Print the rows below word for word, beginning with the line containing "This screenshot has height=255, width=542." and ending after the line containing "Image resolution: width=720".

→ TASK INPUTS:
____________

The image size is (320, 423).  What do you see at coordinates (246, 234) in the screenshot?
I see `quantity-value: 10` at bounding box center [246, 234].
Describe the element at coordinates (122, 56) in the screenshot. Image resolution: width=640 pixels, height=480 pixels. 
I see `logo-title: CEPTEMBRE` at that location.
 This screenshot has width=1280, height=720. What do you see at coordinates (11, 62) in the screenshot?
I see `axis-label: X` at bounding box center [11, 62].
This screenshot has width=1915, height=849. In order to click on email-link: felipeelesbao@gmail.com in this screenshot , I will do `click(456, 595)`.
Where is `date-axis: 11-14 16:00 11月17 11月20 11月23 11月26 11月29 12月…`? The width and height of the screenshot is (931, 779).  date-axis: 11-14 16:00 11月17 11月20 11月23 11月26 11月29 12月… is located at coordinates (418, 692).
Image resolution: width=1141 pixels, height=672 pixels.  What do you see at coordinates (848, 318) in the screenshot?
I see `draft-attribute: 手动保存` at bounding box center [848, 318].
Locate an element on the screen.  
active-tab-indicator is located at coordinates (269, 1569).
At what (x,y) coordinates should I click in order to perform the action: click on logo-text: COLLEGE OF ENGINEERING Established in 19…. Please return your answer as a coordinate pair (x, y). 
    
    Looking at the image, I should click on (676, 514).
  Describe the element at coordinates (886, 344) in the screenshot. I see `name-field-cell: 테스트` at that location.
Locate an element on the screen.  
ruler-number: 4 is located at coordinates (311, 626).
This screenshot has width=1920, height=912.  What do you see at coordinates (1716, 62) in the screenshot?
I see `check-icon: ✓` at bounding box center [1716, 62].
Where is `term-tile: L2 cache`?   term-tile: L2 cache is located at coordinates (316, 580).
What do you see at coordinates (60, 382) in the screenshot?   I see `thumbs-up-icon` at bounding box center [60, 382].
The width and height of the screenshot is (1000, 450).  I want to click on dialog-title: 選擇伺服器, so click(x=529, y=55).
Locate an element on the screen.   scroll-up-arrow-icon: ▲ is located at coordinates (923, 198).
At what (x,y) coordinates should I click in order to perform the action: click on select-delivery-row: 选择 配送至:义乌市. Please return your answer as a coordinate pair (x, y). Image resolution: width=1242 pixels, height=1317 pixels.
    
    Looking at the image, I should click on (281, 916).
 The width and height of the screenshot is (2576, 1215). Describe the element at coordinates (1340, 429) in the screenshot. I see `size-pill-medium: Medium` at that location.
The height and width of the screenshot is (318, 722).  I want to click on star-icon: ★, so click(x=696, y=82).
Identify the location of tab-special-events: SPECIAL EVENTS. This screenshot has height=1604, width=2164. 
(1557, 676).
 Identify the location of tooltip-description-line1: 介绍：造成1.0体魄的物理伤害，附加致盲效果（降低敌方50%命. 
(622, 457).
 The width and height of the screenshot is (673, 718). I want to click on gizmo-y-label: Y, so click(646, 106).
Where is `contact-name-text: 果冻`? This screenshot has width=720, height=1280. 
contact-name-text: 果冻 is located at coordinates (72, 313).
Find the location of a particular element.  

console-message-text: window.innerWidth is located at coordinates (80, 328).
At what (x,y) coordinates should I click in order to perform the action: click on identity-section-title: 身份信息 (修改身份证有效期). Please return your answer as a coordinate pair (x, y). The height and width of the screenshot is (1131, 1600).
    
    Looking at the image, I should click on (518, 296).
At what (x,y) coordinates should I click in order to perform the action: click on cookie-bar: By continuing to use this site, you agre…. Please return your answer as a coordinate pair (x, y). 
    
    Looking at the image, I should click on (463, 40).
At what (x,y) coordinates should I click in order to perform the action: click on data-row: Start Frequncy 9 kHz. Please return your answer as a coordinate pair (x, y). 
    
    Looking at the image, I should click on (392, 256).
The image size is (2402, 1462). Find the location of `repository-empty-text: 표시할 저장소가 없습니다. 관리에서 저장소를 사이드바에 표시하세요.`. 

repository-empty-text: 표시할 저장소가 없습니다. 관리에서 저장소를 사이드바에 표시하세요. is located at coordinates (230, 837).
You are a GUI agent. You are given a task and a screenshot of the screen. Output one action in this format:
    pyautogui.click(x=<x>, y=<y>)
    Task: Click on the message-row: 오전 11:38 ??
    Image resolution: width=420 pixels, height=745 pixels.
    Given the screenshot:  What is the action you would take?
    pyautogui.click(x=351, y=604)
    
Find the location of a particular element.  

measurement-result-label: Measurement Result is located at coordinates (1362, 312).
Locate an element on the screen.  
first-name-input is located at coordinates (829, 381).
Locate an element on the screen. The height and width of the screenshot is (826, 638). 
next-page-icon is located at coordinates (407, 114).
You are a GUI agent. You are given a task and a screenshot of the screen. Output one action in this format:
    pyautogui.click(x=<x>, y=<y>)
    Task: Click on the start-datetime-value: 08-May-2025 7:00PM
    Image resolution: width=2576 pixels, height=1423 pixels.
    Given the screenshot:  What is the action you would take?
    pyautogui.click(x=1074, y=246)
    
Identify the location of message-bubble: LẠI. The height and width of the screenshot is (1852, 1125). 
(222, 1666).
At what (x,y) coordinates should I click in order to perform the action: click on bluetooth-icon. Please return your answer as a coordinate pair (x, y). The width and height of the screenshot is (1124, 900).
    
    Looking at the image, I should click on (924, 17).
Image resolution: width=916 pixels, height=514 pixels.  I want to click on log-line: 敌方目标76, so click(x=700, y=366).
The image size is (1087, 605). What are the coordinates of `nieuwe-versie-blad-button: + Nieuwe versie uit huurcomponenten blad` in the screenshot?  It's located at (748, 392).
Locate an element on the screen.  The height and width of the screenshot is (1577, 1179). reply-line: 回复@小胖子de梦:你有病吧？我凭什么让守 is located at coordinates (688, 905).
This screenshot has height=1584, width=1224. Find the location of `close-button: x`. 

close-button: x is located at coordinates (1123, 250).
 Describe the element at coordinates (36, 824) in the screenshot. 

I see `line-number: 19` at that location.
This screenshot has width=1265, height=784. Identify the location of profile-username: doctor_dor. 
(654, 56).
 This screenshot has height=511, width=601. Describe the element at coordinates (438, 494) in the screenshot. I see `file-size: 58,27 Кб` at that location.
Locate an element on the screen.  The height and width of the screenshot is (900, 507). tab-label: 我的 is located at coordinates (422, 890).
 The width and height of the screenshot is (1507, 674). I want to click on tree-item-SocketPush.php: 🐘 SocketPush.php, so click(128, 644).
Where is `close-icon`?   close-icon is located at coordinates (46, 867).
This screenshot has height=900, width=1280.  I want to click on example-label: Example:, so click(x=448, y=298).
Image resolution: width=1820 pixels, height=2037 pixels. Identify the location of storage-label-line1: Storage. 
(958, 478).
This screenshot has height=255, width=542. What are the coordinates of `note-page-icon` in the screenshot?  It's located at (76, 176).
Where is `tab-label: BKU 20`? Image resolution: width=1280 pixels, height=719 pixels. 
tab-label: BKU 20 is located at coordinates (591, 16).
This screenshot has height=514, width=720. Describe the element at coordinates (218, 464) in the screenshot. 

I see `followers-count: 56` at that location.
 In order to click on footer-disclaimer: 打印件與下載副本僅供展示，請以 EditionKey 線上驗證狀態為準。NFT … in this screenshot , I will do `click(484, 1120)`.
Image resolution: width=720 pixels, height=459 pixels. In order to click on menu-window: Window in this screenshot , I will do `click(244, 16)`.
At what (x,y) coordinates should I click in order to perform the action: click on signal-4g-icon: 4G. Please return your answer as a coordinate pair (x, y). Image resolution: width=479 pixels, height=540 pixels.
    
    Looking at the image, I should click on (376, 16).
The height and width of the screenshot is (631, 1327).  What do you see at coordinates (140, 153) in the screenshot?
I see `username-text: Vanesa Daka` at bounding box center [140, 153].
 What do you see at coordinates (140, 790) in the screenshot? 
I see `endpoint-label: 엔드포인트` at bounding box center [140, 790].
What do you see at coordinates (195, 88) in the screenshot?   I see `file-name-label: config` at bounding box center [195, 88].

____________

→ TASK SOLUTION:
This screenshot has height=255, width=542. What are the coordinates of `note-page-icon` in the screenshot?  It's located at (76, 176).
Where is `tab-label: BKU 20`? Image resolution: width=1280 pixels, height=719 pixels. 
tab-label: BKU 20 is located at coordinates (591, 16).
This screenshot has height=514, width=720. Describe the element at coordinates (218, 464) in the screenshot. 

I see `followers-count: 56` at that location.
 In order to click on footer-disclaimer: 打印件與下載副本僅供展示，請以 EditionKey 線上驗證狀態為準。NFT … in this screenshot , I will do `click(484, 1120)`.
Image resolution: width=720 pixels, height=459 pixels. In order to click on menu-window: Window in this screenshot , I will do `click(244, 16)`.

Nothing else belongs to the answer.